I’ve been making these like painterly collages of clouds for years and years and years. What I did with that project was to make these kinds of almost like abstract expressionists, looking at painterly collages only of clouds on chains. The delineation and that simplification of content became this one-liner about “on chain artwork,” meaning work on the blockchain, in “the cloud.”
The Blue Chips collection was inspired by a similar play on words. All of the content comes from scans and photographs of microchips, processors, and GPUs. I rather laboriously and painstakingly cut out all these little moments, and when they’re programmatically woven together, they look like motherboards and tapestries. And, I think it’s obvious that the naming convention “blue chips” refers to an asset that is safe to invest in. In the art world, like, often galleries will survive by selling blue-chip art.
In the Web3 space, things were happening so fast that people were calling artworks “blue chip” that had existed for a mere week.
How would you describe your artistic style?
Visually complex, maximalist. Maybe to borrow a very old term, “horror vacui” which is the fear of emptiness, or this kind of total and complete coverage of compositions. To me, it’s a visual mechanism that has always really resonated with me and the kind of time I feel we live in. We’re inundated with imagery to the point where it becomes muted and bland. But honestly, all of my conceptual thinking about all of my projects are intended to be simple or tongue-in-cheek to allow for people to complete the work for themselves.
How did you decide to work with Wild on this collection?
They reached out to me to be a part of their first season.
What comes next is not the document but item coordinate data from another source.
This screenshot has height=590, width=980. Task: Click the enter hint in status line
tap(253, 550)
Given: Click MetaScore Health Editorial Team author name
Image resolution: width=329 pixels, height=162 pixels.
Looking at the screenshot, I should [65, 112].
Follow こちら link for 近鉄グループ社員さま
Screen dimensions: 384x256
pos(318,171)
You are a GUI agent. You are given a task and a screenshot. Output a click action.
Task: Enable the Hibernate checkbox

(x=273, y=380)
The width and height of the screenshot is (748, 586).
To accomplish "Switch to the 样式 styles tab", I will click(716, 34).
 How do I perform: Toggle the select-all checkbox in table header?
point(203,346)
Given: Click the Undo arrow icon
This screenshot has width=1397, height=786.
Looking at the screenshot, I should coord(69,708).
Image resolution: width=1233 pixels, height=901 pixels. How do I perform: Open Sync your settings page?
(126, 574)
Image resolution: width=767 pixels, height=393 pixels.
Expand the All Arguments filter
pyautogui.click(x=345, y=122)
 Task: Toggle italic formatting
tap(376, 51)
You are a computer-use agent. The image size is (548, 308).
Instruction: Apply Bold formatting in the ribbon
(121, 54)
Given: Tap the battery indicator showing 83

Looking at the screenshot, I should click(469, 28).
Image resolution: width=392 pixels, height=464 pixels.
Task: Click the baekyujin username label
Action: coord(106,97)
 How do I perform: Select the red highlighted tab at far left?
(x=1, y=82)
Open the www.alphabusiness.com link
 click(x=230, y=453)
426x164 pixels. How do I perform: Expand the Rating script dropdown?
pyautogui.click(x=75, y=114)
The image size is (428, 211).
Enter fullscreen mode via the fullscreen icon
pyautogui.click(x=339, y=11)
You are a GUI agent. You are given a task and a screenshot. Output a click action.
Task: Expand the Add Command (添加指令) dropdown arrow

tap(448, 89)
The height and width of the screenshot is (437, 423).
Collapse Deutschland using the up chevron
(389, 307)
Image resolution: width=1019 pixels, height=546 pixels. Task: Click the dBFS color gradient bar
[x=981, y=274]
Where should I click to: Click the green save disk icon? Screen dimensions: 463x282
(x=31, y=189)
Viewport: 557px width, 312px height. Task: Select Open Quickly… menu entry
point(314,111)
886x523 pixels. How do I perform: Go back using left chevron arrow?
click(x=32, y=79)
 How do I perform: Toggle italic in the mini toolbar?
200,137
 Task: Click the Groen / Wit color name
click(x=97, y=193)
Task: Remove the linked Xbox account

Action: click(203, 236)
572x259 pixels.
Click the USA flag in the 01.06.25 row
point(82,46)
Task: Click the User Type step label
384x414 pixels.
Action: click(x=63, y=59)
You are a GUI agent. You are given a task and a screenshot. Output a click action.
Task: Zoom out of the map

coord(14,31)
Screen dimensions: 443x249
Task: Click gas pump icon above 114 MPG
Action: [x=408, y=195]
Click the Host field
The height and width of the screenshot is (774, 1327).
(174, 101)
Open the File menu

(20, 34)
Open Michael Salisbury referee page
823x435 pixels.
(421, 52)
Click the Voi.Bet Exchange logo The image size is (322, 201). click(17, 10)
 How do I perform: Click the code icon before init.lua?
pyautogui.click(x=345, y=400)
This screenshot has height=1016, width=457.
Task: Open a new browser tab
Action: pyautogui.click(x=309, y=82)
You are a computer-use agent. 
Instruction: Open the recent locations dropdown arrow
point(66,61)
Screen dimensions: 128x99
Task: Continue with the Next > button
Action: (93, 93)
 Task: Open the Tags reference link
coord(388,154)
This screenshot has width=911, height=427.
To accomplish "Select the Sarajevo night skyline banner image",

I had just finished Clouds on Chains, which was completely independent and I was really attracted to that independence. But they offered a residency and I knew some of the other people in it. What hooked me was that they operate like another gallery but without the art historical background, more like a startup. I think that they’re doing some things that are really interesting, but the residency again, is what hooked me especially because it had a mentor/mentee aspect to it, which is unique in this space.
Any parting wisdom?
I had this teacher in school, an incredible artist named Trisha Donnelly. I had an independent study with her and at the time, I was making really wacky videos. She gave me some advice, which was (I’m paraphrasing here): “the stupid and the profound can exist in the same moment.”